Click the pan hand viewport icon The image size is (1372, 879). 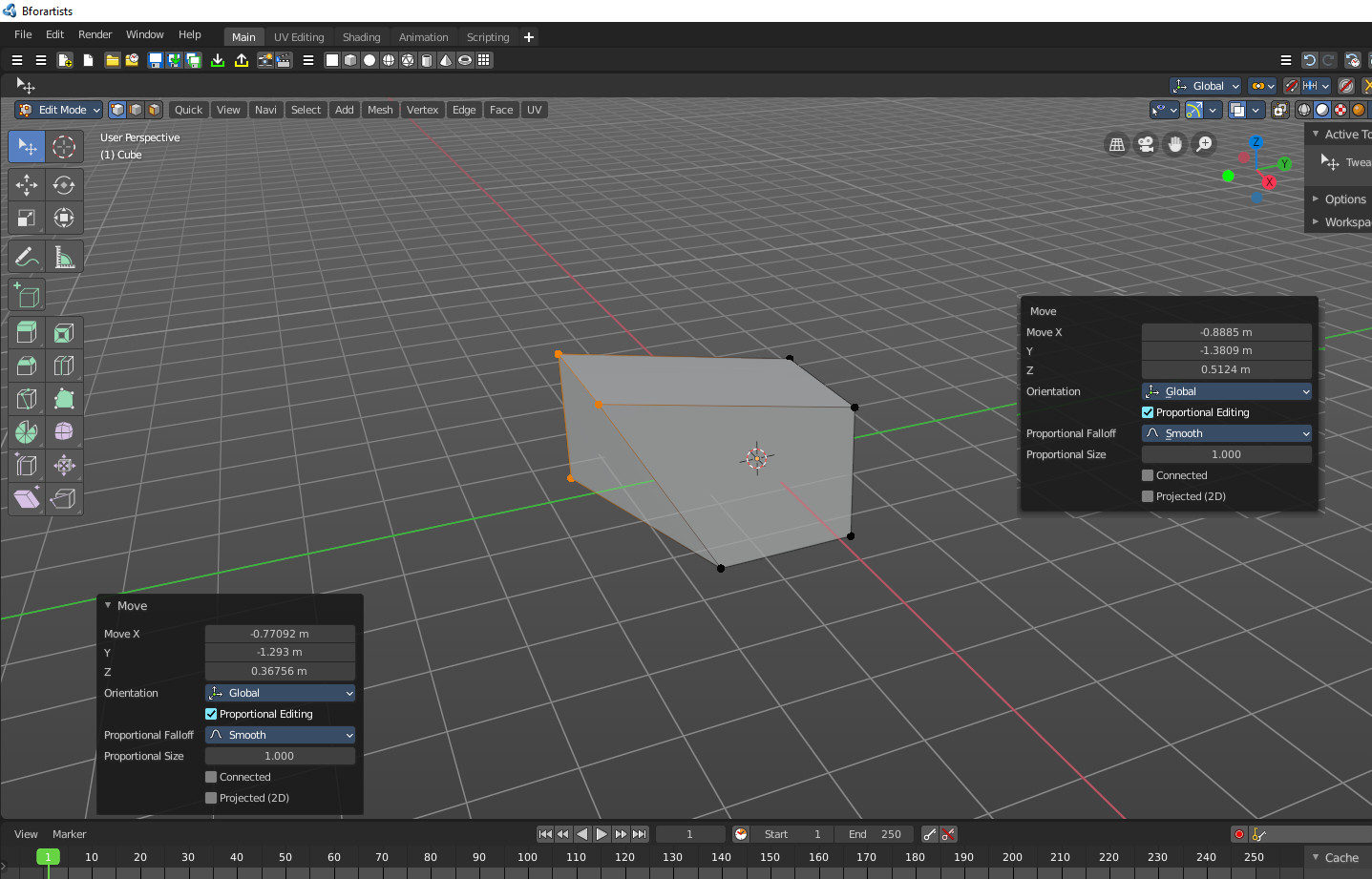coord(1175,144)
————————
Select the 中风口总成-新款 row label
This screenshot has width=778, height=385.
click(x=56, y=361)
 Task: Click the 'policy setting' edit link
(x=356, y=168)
————————
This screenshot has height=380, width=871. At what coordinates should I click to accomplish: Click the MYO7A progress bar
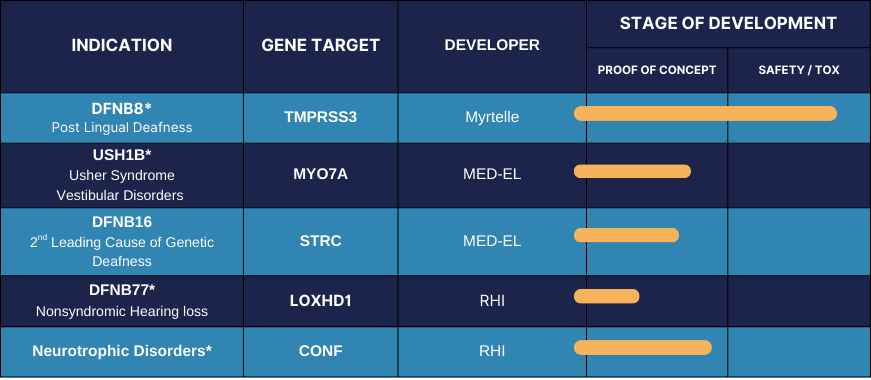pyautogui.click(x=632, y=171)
————————
*DIRECTION:* List each line of the data above that contains the string "screenshot", matching case exactly.

*EXERCISE SOLUTION:*
This screenshot has width=778, height=385.
This screenshot has height=380, width=871. At what coordinates should I click to accomplish: Click the MYO7A progress bar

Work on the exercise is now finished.